EXERCISE DESCRIPTION:
For the material below, return exactly the lines starting at the one holding "苹果日报 (539, 1181)" and ending at the one holding "敏感日 (470, 1245)", counting both as part of the range.

PROVIDED INFORMATION:
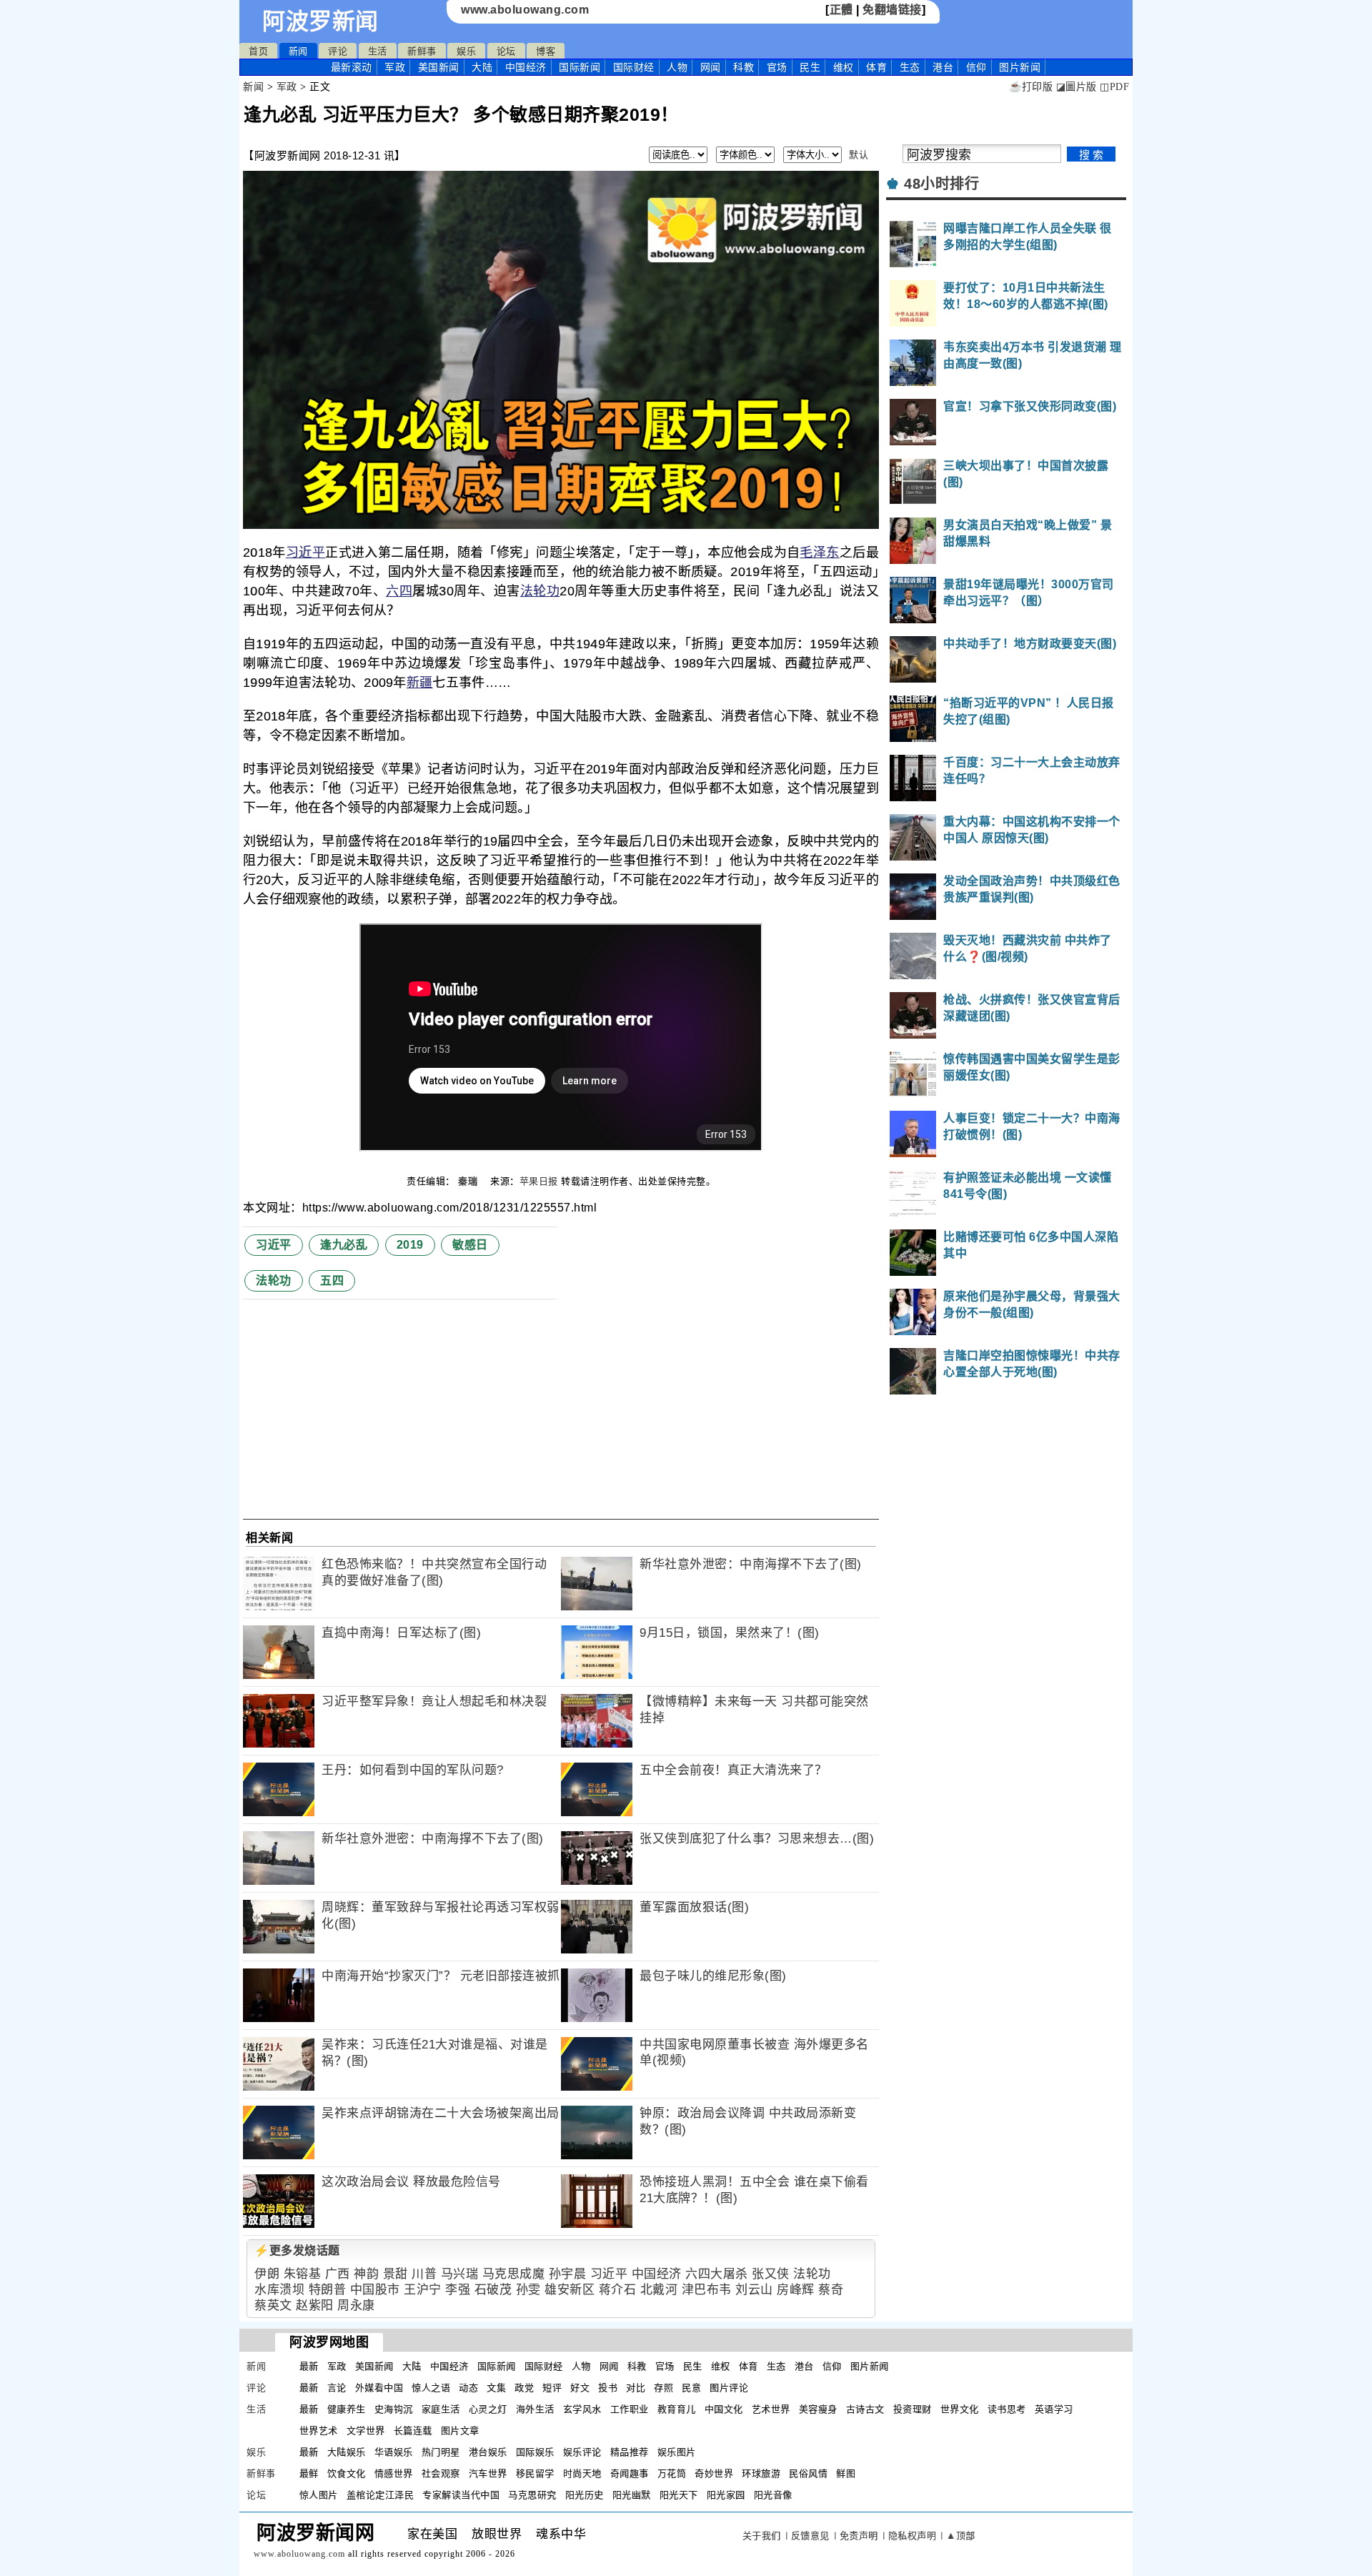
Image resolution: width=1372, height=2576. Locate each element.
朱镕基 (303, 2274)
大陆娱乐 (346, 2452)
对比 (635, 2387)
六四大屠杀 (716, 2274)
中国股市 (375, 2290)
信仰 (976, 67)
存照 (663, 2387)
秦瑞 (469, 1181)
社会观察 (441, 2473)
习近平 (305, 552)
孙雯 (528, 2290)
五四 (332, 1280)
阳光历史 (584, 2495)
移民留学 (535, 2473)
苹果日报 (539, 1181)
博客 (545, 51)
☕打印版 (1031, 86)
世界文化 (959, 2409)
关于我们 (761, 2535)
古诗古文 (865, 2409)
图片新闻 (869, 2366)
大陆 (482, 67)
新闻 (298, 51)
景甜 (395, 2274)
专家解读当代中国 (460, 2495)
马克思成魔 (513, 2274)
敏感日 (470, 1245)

* * *

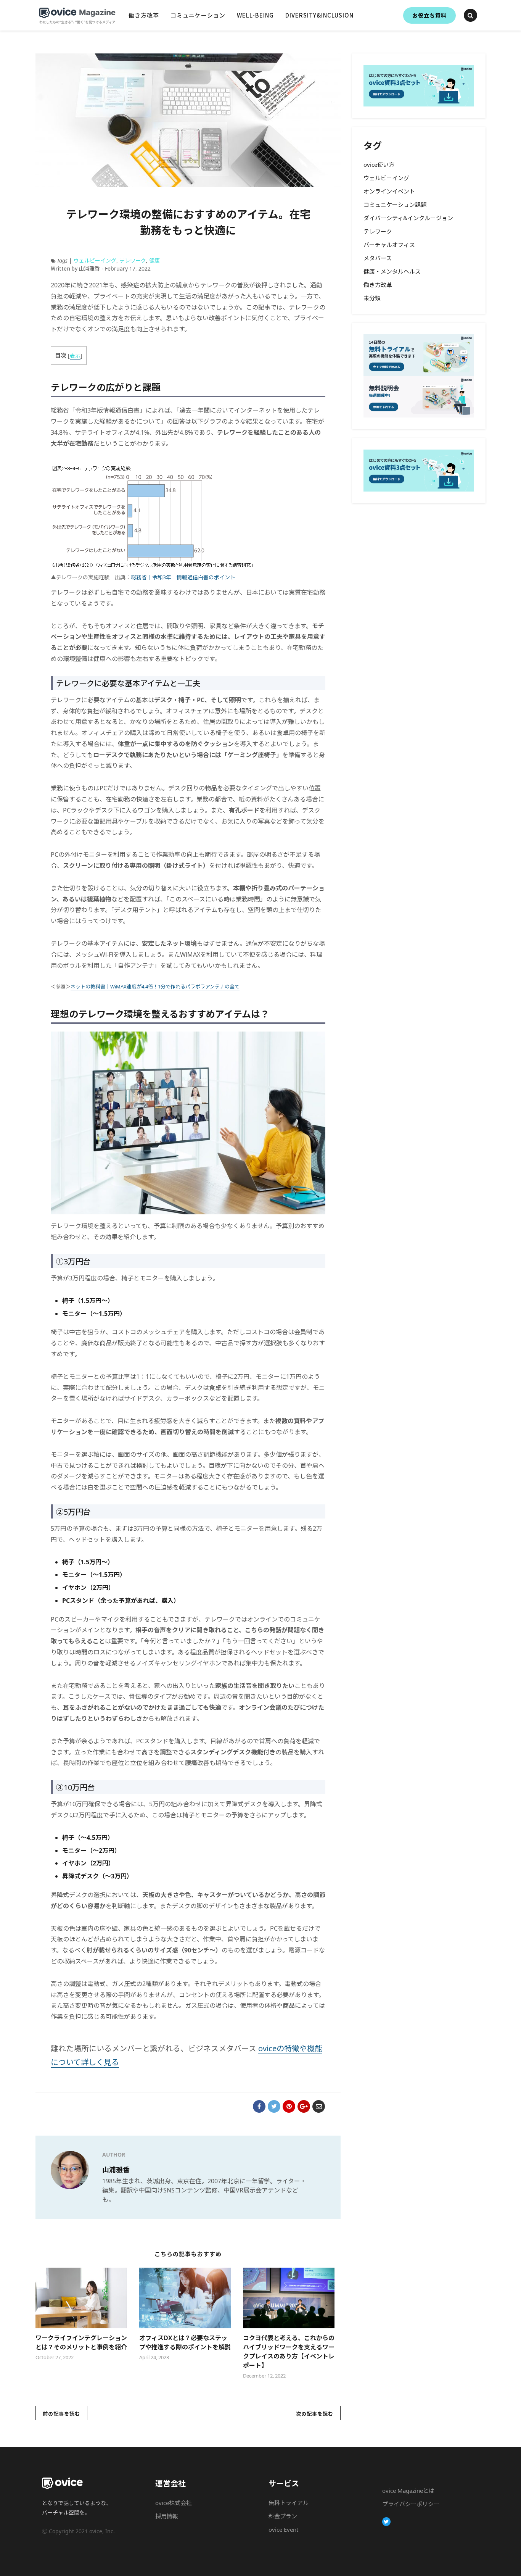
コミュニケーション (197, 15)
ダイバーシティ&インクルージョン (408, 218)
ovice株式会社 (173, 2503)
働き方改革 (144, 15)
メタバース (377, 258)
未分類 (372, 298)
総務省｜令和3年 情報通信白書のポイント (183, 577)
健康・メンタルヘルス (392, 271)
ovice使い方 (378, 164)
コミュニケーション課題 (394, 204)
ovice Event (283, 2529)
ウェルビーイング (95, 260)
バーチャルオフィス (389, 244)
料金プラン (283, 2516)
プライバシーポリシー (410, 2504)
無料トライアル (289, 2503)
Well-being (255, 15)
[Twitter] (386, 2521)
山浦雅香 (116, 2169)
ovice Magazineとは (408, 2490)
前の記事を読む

---

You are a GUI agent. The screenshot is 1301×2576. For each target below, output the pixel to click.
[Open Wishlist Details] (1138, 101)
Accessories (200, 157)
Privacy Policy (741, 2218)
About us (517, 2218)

RESULT:
苹果日报 (539, 1181)
博客 (545, 51)
☕打印版 (1031, 86)
世界文化 (959, 2409)
关于我们 (761, 2535)
古诗古文 (865, 2409)
图片新闻 (869, 2366)
大陆 (482, 67)
新闻 (298, 51)
景甜 (395, 2274)
专家解读当代中国 (460, 2495)
马克思成魔 (513, 2274)
敏感日 (470, 1245)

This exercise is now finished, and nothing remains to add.